* [Extracted material]
◆ ◆ ◆ ◆

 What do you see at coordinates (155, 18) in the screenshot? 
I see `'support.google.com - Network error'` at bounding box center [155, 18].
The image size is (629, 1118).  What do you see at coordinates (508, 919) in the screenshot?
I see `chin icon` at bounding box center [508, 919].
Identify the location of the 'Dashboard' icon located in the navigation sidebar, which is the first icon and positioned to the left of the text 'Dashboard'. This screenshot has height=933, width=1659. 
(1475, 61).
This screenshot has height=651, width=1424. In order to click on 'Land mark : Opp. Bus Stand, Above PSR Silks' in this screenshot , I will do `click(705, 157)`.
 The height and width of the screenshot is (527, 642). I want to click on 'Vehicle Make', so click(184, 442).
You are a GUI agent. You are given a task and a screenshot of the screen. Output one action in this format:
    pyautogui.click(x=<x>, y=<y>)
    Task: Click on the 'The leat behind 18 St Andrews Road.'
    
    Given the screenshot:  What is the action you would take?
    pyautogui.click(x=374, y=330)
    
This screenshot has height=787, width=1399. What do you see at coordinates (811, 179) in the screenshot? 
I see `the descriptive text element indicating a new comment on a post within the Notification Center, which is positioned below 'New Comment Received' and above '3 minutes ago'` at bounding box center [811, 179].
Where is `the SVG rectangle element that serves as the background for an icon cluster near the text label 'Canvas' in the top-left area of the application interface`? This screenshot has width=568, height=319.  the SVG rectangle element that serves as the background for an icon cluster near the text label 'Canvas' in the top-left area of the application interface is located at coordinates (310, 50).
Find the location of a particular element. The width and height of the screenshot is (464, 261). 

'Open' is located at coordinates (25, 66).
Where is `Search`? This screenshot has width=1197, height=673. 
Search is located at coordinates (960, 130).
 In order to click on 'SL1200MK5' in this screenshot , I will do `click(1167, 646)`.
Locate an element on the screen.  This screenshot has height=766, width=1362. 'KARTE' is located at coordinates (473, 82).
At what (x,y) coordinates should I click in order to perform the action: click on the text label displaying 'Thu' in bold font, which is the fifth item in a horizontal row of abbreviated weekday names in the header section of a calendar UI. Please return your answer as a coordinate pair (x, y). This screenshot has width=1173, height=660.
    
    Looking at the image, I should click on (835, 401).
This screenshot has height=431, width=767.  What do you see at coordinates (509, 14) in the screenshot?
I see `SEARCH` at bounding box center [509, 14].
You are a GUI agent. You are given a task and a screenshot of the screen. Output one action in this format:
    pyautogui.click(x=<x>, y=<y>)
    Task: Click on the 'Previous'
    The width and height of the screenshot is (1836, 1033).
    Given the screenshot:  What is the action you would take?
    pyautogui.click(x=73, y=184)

◆ ◆ ◆ ◆

* [Problem requirements]
Set out every line of the records above as a Markdown table with the columns Row and Record line. Number the rows and leave out blank lines.

* [The completed task]
| Row | Record line |
|---|---|
| 1 |  What do you see at coordinates (155, 18) in the screenshot?  |
| 2 | I see `'support.google.com - Network error'` at bounding box center [155, 18]. |
| 3 | The image size is (629, 1118).  What do you see at coordinates (508, 919) in the screenshot? |
| 4 | I see `chin icon` at bounding box center [508, 919]. |
| 5 | Identify the location of the 'Dashboard' icon located in the navigation sidebar, which is the first icon and positioned to the left of the text 'Dashboard'. This screenshot has height=933, width=1659.  |
| 6 | (1475, 61). |
| 7 | This screenshot has height=651, width=1424. In order to click on 'Land mark : Opp. Bus Stand, Above PSR Silks' in this screenshot , I will do `click(705, 157)`. |
| 8 |  The height and width of the screenshot is (527, 642). I want to click on 'Vehicle Make', so click(184, 442). |
| 9 | You are a GUI agent. You are given a task and a screenshot of the screen. Output one action in this format: |
| 10 |     pyautogui.click(x=<x>, y=<y>) |
| 11 |     Task: Click on the 'The leat behind 18 St Andrews Road.' |
| 12 |     Given the screenshot:  What is the action you would take? |
| 13 |     pyautogui.click(x=374, y=330) |
| 14 | This screenshot has height=787, width=1399. What do you see at coordinates (811, 179) in the screenshot?  |
| 15 | I see `the descriptive text element indicating a new comment on a post within the Notification Center, which is positioned below 'New Comment Received' and above '3 minutes ago'` at bounding box center [811, 179]. |
| 16 | Where is `the SVG rectangle element that serves as the background for an icon cluster near the text label 'Canvas' in the top-left area of the application interface`? This screenshot has width=568, height=319.  the SVG rectangle element that serves as the background for an icon cluster near the text label 'Canvas' in the top-left area of the application interface is located at coordinates (310, 50). |
| 17 | Find the location of a particular element. The width and height of the screenshot is (464, 261).  |
| 18 | 'Open' is located at coordinates (25, 66). |
| 19 | Where is `Search`? This screenshot has width=1197, height=673.  |
| 20 | Search is located at coordinates (960, 130). |
| 21 |  In order to click on 'SL1200MK5' in this screenshot , I will do `click(1167, 646)`. |
| 22 | Locate an element on the screen.  This screenshot has height=766, width=1362. 'KARTE' is located at coordinates (473, 82). |
| 23 | At what (x,y) coordinates should I click in order to perform the action: click on the text label displaying 'Thu' in bold font, which is the fifth item in a horizontal row of abbreviated weekday names in the header section of a calendar UI. Please return your answer as a coordinate pair (x, y). This screenshot has width=1173, height=660. |
| 24 |     Looking at the image, I should click on (835, 401). |
| 25 | This screenshot has height=431, width=767.  What do you see at coordinates (509, 14) in the screenshot? |
| 26 | I see `SEARCH` at bounding box center [509, 14]. |
| 27 | You are a GUI agent. You are given a task and a screenshot of the screen. Output one action in this format: |
| 28 |     pyautogui.click(x=<x>, y=<y>) |
| 29 |     Task: Click on the 'Previous' |
| 30 |     The width and height of the screenshot is (1836, 1033). |
| 31 |     Given the screenshot:  What is the action you would take? |
| 32 |     pyautogui.click(x=73, y=184) |